Emsal Mahkeme Kararı İstanbul Bölge Adliye Mahkemesi 12. Hukuk Dairesi 2021/1732 E. 2021/1855 K. 09.12.2021 T.

Görüntülediğiniz mahkeme kararı kesinleşmiş bir karardır.

T.C.
İSTANBUL
BÖLGE ADLİYE MAHKEMESİ
12. HUKUK DAİRESİ
DOSYA NO: 2021/1732
KARAR NO: 2021/1855
T Ü R K M İ L L E T İ A D I N A
İ S T İ N A F K A R A R I
İNCELENEN KARARIN
MAHKEMESİ: BAKIRKÖY 1. ASLİYE TİCARET MAHKEMESİ
TARİHİ: 27/04/2021
NUMARASI: 2021/64 Esas – 2021/517 Karar
DAVA: Menfi Tespit (Kambiyo Senetlerinden Kaynaklanan)
İSTİNAF KARAR TARİHİ: 09/12/2021
Davanın reddine ilişkin kararın davacı vekili tarafından istinaf edilmesi üzerine dosya kapsamı incelenip gereği görüşülüp düşünüldü;
DAVA: Davacı vekili;müvekkili ile dava dışı … A.Ş. arasında 02.05.2016 tarihinde “Taşınmaz Alım Satım Protokolü”nün imzalandığını ,sözleşmenin revize edildiğini ve şirkete 6 adet bono verildiğini ,verilen bonoların alacaklı hanesinin boş olarak verildiğini, ilk iki bononun ödendiğini , işbu dava konusu bonoda alacaklı olarak … adının yazıldığını, revize sözleşmeye göre verilen bonoların ilkini 30.10.2020 ikincisini 30.11.2020 tarihinde ödediğini, daha sonra tapu kayıtlarında yaptığı incelemede; taşınmaz üzerinde ihtiyati hacizler olduğunun görüldüğünü, bu sebeple Kartal … Noterliğinin 22.12.2020 tarihli ihtarnamenin keşide edildiğini, müvekkilinin; tapudaki takyidatların temizlenerek tapuda satışa hazır hale getirilmesi halinde, vadesi gelmemiş bonoları ödemeye hazır olduğunu bildirdiğini ileri sürerek,alacaklısı davalı, borçlusu davacı olan 200.000- TL bedelli, 30.12.2020 vade, 08.05.2019 tanzim tarihli icra takibine konu edilmeyen bono nedeniyle borçlu olmadığının tesbitine karar verilmesini talep etmiştir.

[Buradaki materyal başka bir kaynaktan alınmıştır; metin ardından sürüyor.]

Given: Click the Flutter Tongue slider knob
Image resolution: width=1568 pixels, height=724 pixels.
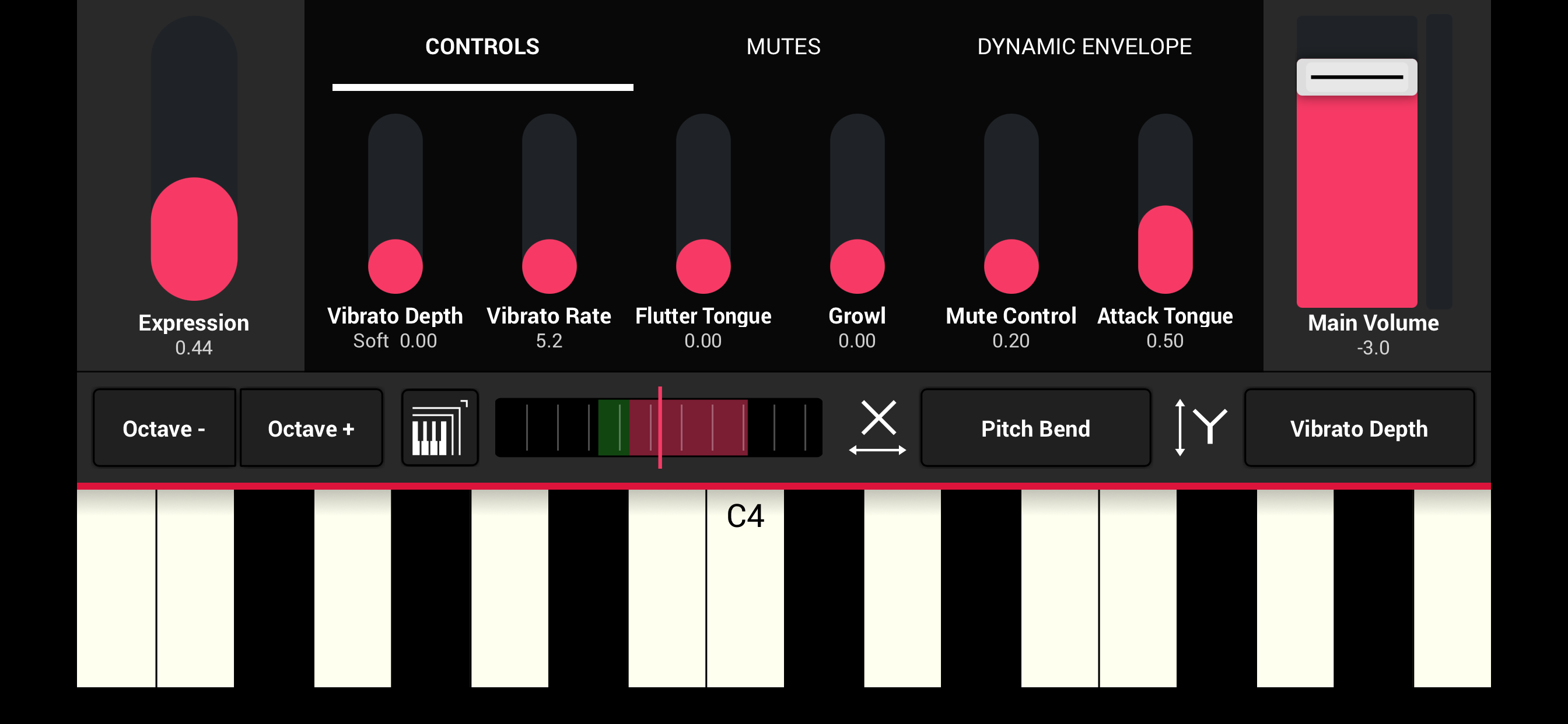Looking at the screenshot, I should pyautogui.click(x=703, y=266).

CEVAP: Davalı vekili ; davacının davalıya olan borcu nedeniyle dava konusu senedi düzenleyip verdiğini, borcu olmadığı iddiasının hukuki bir dayanağı olmadığını, konusu senet asıl borç ilişkisinden mücerret olup davacının ödemeyi yazılı olarak ispat etmesi geretiğini, dava konusu bono vadesinde ödenmediği için protesto edildiğini, davacının senetteki imza ile birlikte borca da bir itirazda bulunmadığını, davacının senedi kendisi bizzat düzenleyip imzaladıktan sonra müvekkile verdiğini ikrar ettiğini, senedin teminat amaçlı verilmediğini, davacı tarafın dilekçesinde bahsettiği hususların derdest dava ile bir ilgisi bulunmadığını, davanın reddine karar verilmesini talep etmiştir.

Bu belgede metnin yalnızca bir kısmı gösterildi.